Made a few minor tidyups to the TCPPing test. The main change was to pad IPv4 SYNs with 20 bytes of TCP NOOP options to ensure IPv4 and IPv6 tests to the same target will have the same packet size. Otherwise this could get confusing for users when they choose a packet size on the graph modal and find that they can't see IPv6 (or IPv4) results.
Now that we have three AMP tests that measure latency, we decided that it would be best if all of the latency tests could be viewed on the same graph, rather than there being a separate graph for each of DNS, ICMP and TCPPing. This required a fair amount of re-architecting of ampy to support views that span multiple collections -- we now have an 'amp-latency' view that can contain groups from any of the 'amp-dns', 'amp-icmp' and 'amp-tcpping' collections.

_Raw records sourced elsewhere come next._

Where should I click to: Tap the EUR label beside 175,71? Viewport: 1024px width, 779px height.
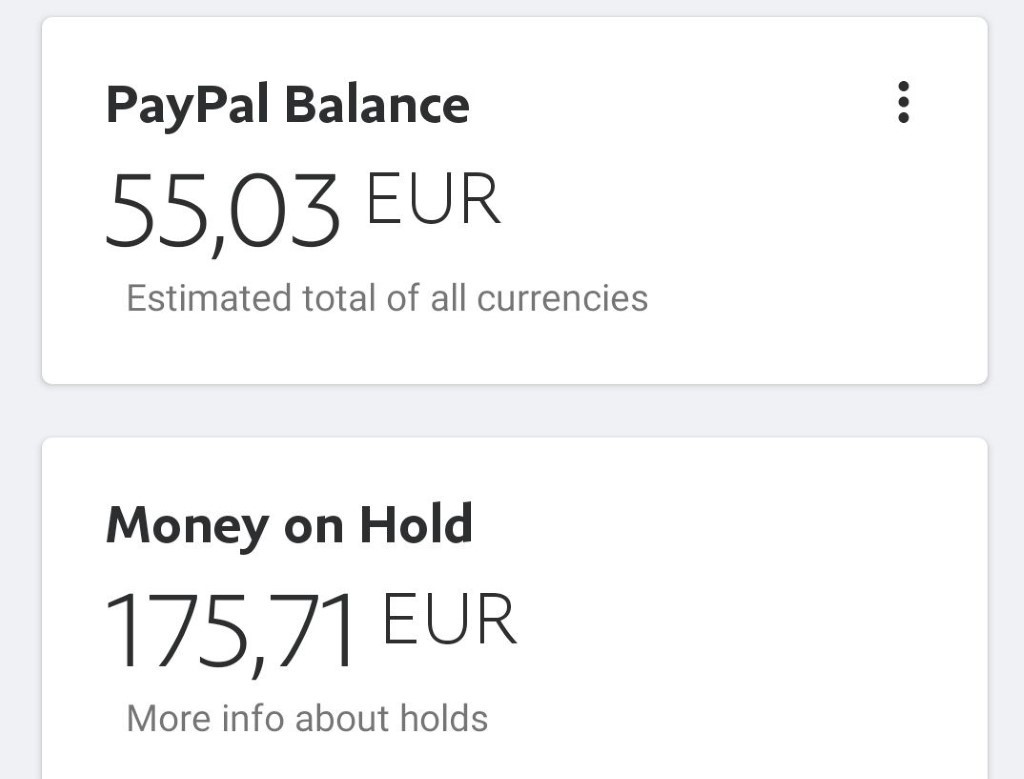(449, 620)
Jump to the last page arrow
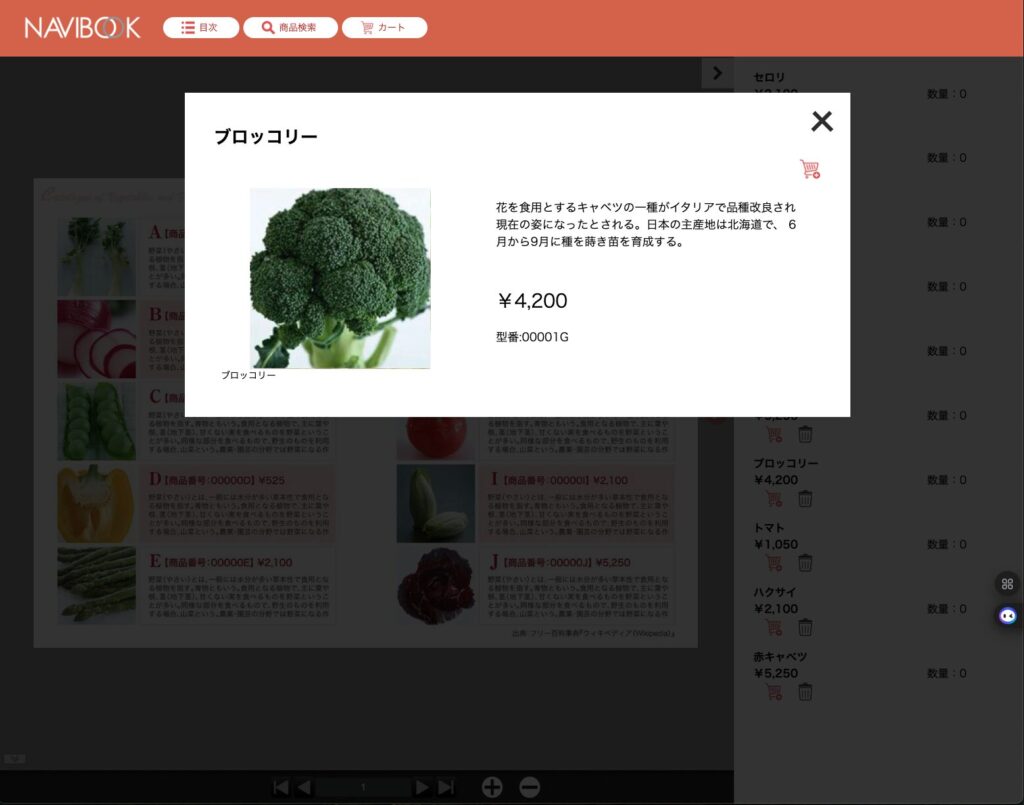The image size is (1024, 805). (x=443, y=787)
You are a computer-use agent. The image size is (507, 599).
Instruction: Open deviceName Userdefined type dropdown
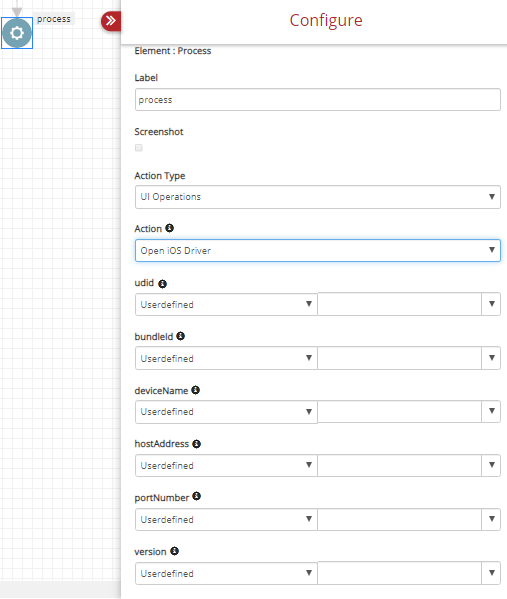226,412
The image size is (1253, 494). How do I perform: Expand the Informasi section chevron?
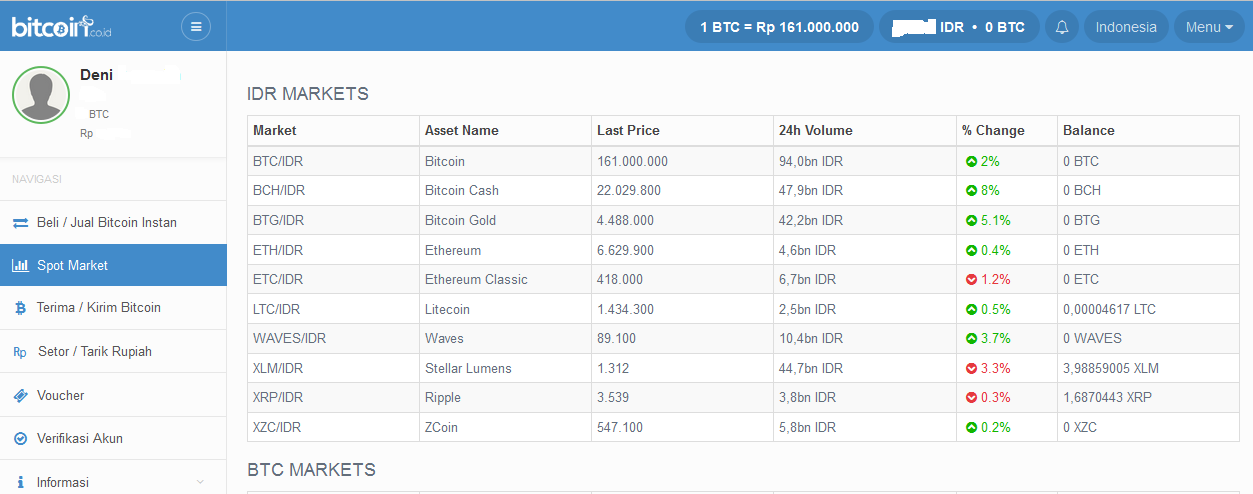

Added support for the amp-latency view to the website. The most time-consuming changes were re-designing the modal dialog for choosing which test results to add to an amp-latency graph, as now it needed to support all three latency collections (which all have quite different test options) on the same dialog. It gets quite complicated when you consider that we won't necessarily run all three tests to every target, e.g. no point in running a DNS test to www.wand.net.nz as it isn't a DNS server, so the dialog must ensure that all valid selections and no invalid selections are presented to the user. As a result, there's a lot of hiding and showing of modal components required based on what option the user has just changed.
Managed to get amp-latency views working on the website for the existing amp-icmp and amp-dns collections, but it should be a straightforward task to add amp-tcpping as well.
Wrote a script to update an existing NNTSC database to add the necessary tables and columns for storing AS path data. Tested it on my existing test database and will roll it out to prophet once we're collecting AS path data and are sure that our database schema covers everything we want to store.
Added a TCP ping test to AMP. This turned out to be a lot more complicated than I had first anticipated, but I'm reasonably confident that we've got something working now. The test works by sending a TCP SYN to a predefined port on the target and measures how long it takes to get a TCP response (either a SYN ACK or a RST). We can also get an ICMP response, so we need to listen for that and report a failed result in that case. The complications arise in that the operating system typically handles the TCP handshake, so we have to pull a number of tricks to be able to send and receive TCP SYN and SYN ACK packets inside our test code.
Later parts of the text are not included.